■ YOUR TASK ■
Only the lines from the one with "حسابي (350, 780)" through the end of the data are wanted, copied exactly.

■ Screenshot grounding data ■
● ● ●
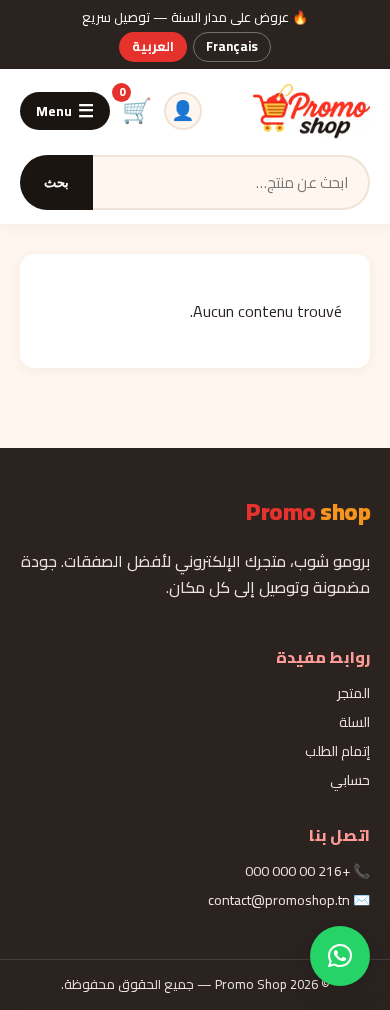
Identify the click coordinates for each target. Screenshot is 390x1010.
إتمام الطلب (337, 751)
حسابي (350, 780)
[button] (340, 956)
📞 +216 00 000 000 (307, 871)
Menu (65, 110)
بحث (56, 182)
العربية (153, 46)
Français (232, 46)
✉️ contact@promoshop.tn (289, 900)
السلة (354, 722)
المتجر (353, 693)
● ● ●
■ OUTPUT ■
حسابي (350, 780)
[button] (340, 956)
📞 +216 00 000 000 (307, 871)
Menu (65, 110)
بحث (56, 182)
العربية (153, 46)
Français (232, 46)
✉️ contact@promoshop.tn (289, 900)
السلة (354, 722)
المتجر (353, 693)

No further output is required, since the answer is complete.